Brief A:
Answer these from the forum thread about splitting lines into columns below:
(i) What widths does the poster give for the three columns?
(ii) Which function does the straightforward method use to split up the columns?
(iii) What disadvantage of the regular-expression approach is named?

Source document:

I have a data fine being read in using file()
and iterate over each row. Need to be able to split the string into an array of "columns". Problem is the columns are not even widths (60 chars, 24 chars, 16 chars). Seems like all the functions to do this expect that the columns are a fixed size.
This will be performed on a large data file quite regularly so optimal performance is desired.
Example of data.
XXXXXXXXXXXXXXXXXXXXXXXXXX XXXXXXXXXXXXX XX XXXXXX
XXXXXXXXX XXX XXX X XXX
XXXXXXXXXXXXXXX XXXXXXXXXXXXX XX XXXXXX
XXXXXXXXXXXXXXXXXXXXXXXXXX XXXXXXXXXXXXX XX XXXXXX
XXXXXXXXX XXX XXX X XXX
XXXXXXXXXXXXXXX XXXXXXXXXXXXX XX XXXXXX
XXXXXXXXXXXXXXXXXXXXXXXXXX XXXXXXXXXXXXX XX XXXXXX
XXXXXXXXX XXX XXX X XXX
XXXXXXXXXXXXXXX XXXXXXXXXXXXX XX XXXXXX
Desired result:
array (
0 =>
array (
0 => 'XXXXXXXXXXXXXXXXXXXXXXXXXX ',
1 => 'XXXXXXXXXXXXX ',
2 => 'XX XXXXXX',
),
1 =>
array (
0 => 'XXXXXXXXX ',
1 => 'XXX XXX ',
2 => 'X XXX',
),
2 =>
array (
0 => 'XXXXXXXXXXXXXXX ',
1 => 'XXXXXXXXXXXXX ',
2 => 'XX XXXXXX',
),
3 =>
array (
0 => 'XXXXXXXXXXXXXXXXXXXXXXXXXX ',
1 => 'XXXXXXXXXXXXX ',
2 => 'XX XXXXXX',
),
4 =>
array (
0 => 'XXXXXXXXX ',
1 => 'XXX XXX ',
2 => 'X XXX',
),
5 =>
array (
0 => 'XXXXXXXXXXXXXXX ',
1 => 'XXXXXXXXXXXXX ',
2 => 'XX XXXXXX',
),
6 =>
array (
0 => 'XXXXXXXXXXXXXXXXXXXXXXXXXX ',
1 => 'XXXXXXXXXXXXX ',
2 => 'XX XXXXXX',
),
7 =>
array (
0 => 'XXXXXXXXX ',
1 => 'XXX XXX ',
2 => 'X XXX',
),
8 =>
array (
0 => 'XXXXXXXXXXXXXXX ',
1 => 'XXXXXXXXXXXXX ',
2 => 'XX XXXXXX',
),
)
The straightforward method would be using substr to split up the columns:
foreach (file($fn) as $i=>$line) {
$rows[$i] = array(substr($line, 0, 60), substr($line, 60, 40), substr($line, 100, 30));
}
But contrary to common wisdom it would be faster to use PCRE and a regular expression to split up the string:
preg_match_all('/^(.{60})(.{40})(.{30})\K/m', file_get_contents($fn), $rows, PREG_SET_ORDER);
The disadvantage here is that it each row contains an empty [0]
(would have contained the original line), and the data columns start at index [1]
.

Brief B: Format the rows below as a numbered list, starting at the line that contains "The height and" and ending at the line that contains "Action: [1840, 1214]". Leave out blank lines.

Supplied records:

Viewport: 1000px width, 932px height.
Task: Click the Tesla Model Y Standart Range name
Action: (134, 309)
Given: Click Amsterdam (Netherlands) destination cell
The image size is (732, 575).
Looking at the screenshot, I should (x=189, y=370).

...

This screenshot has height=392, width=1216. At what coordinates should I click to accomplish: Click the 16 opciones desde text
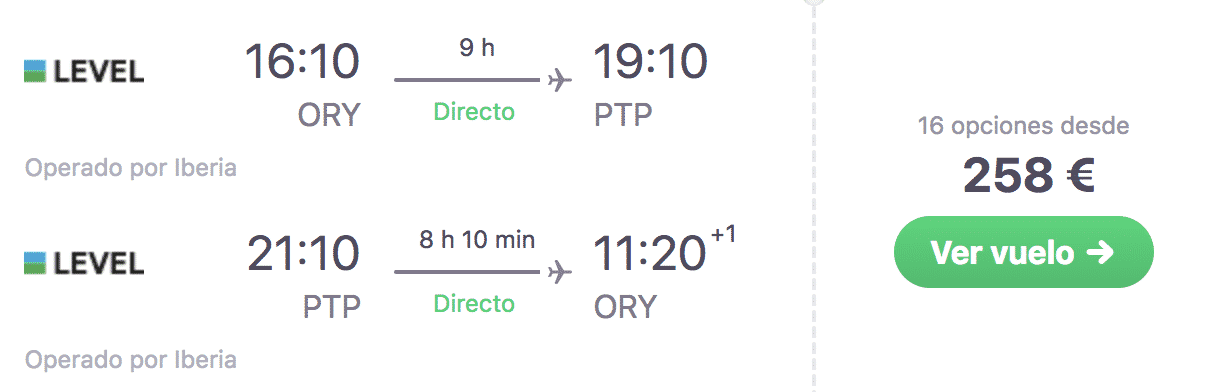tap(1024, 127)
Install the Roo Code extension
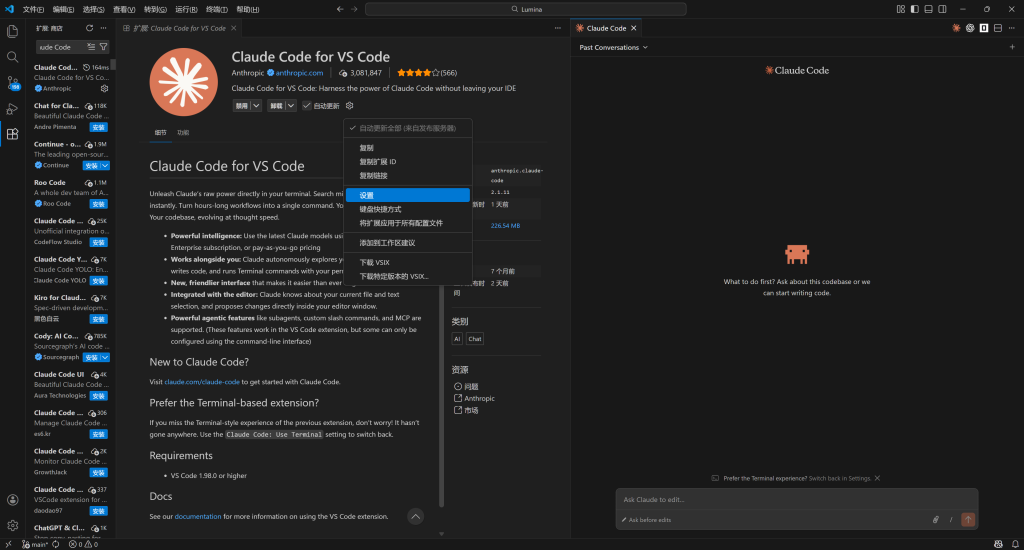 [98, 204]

---

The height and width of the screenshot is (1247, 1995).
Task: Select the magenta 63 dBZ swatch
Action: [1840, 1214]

Task answer A:
(i) 60 chars, 24 chars and 16 chars.
(ii) substr.
(iii) Each row contains an empty [0], which would have contained the original line, and the data columns start at index [1].

Task answer B:
1. The height and width of the screenshot is (1247, 1995).
2. Task: Select the magenta 63 dBZ swatch
3. Action: [1840, 1214]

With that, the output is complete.